## Task description
"target" is the word to look for; copy each line of the listing where it occurs.

## Material to process
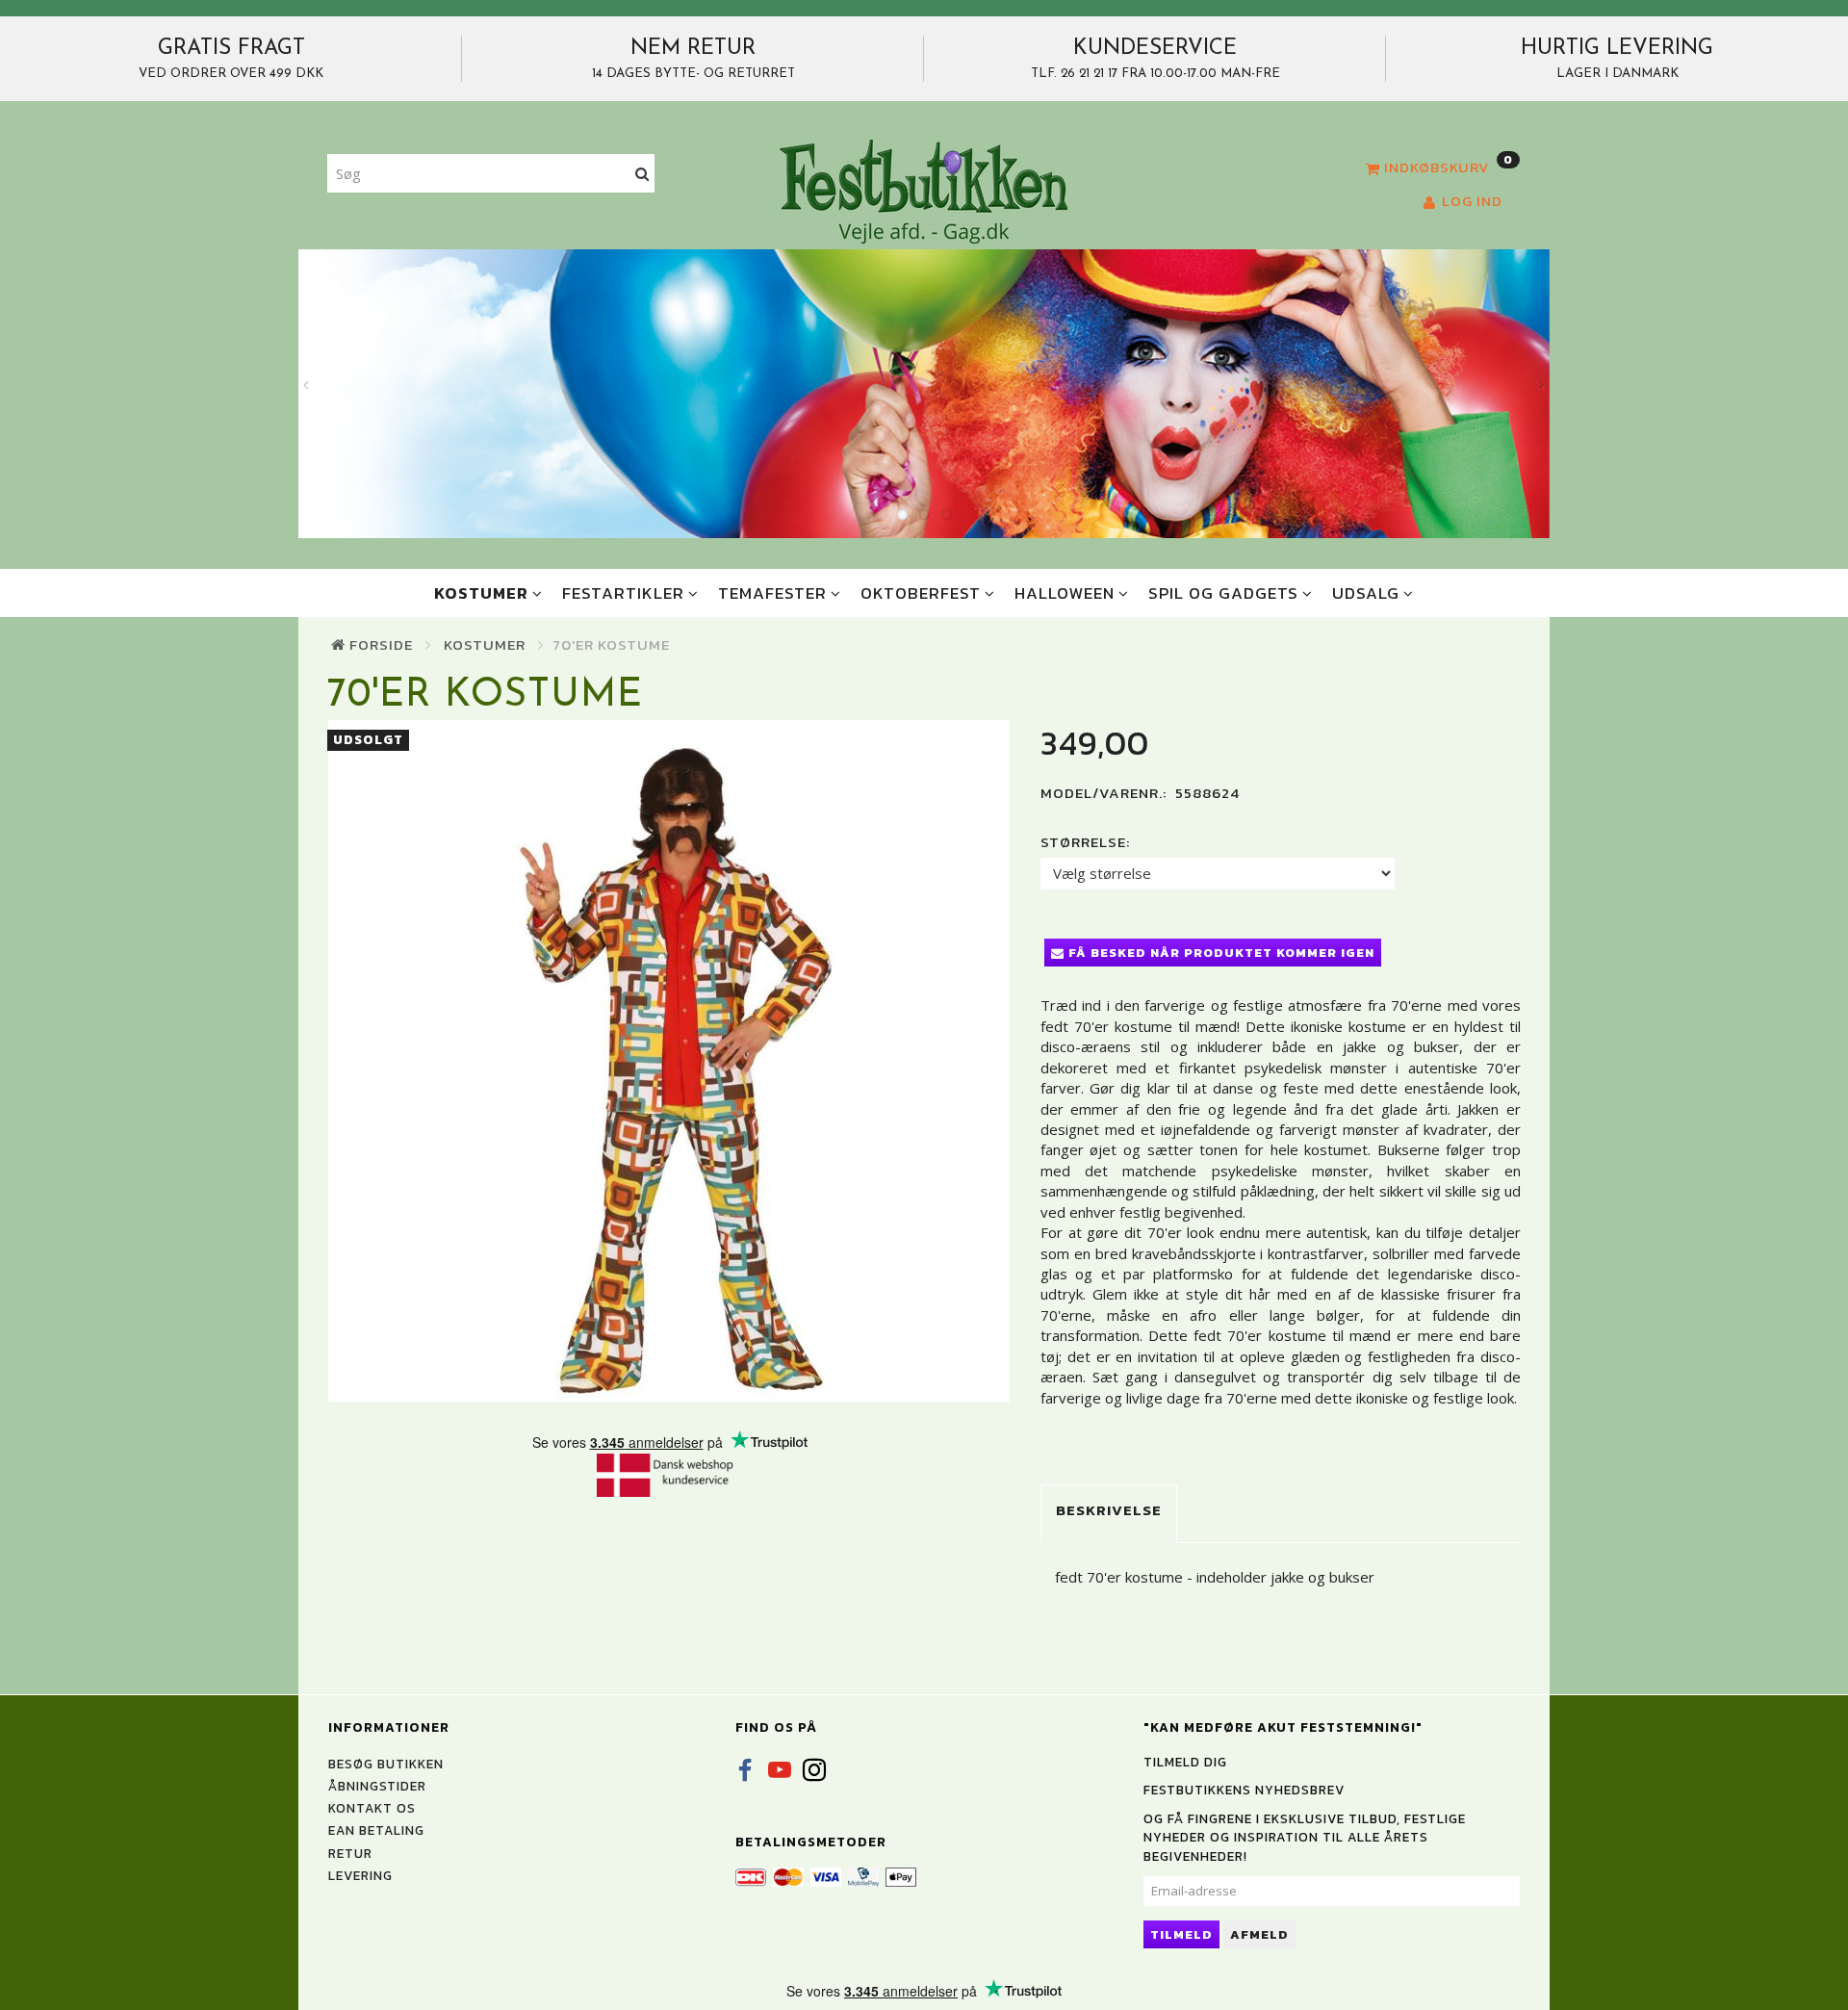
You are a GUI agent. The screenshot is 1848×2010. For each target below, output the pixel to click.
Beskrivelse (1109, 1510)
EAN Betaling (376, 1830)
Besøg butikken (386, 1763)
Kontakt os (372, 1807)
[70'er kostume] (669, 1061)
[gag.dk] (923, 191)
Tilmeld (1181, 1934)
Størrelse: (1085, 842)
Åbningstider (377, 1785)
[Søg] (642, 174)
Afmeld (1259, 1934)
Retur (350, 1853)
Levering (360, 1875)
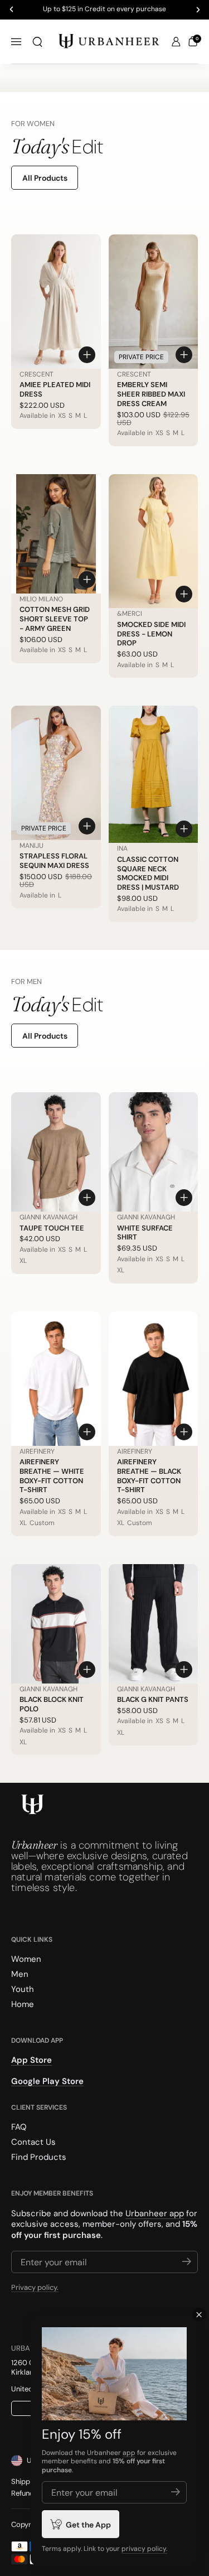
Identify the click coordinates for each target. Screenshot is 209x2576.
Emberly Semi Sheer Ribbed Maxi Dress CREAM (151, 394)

...

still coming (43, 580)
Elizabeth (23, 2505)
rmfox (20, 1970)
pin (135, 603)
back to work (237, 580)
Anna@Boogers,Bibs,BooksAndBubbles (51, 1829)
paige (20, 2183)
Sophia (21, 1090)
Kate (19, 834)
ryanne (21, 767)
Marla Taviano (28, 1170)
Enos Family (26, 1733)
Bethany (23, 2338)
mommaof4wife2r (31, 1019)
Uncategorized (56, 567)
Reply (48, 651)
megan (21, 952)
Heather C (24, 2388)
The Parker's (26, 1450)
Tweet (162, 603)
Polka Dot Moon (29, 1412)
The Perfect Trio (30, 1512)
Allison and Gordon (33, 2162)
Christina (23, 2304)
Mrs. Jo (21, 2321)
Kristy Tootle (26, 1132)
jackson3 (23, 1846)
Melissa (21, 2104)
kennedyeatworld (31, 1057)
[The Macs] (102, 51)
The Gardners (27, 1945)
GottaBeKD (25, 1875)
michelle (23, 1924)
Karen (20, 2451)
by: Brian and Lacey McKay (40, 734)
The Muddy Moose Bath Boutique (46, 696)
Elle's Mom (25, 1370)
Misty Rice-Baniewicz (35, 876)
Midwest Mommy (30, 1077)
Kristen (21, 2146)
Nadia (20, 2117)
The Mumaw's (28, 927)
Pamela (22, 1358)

## Task solution
You are a GUI agent. The screenshot is 1848×2010. For each target below, output the pixel to click.
Identify the click coordinates for each target. Screenshot is 209x2576.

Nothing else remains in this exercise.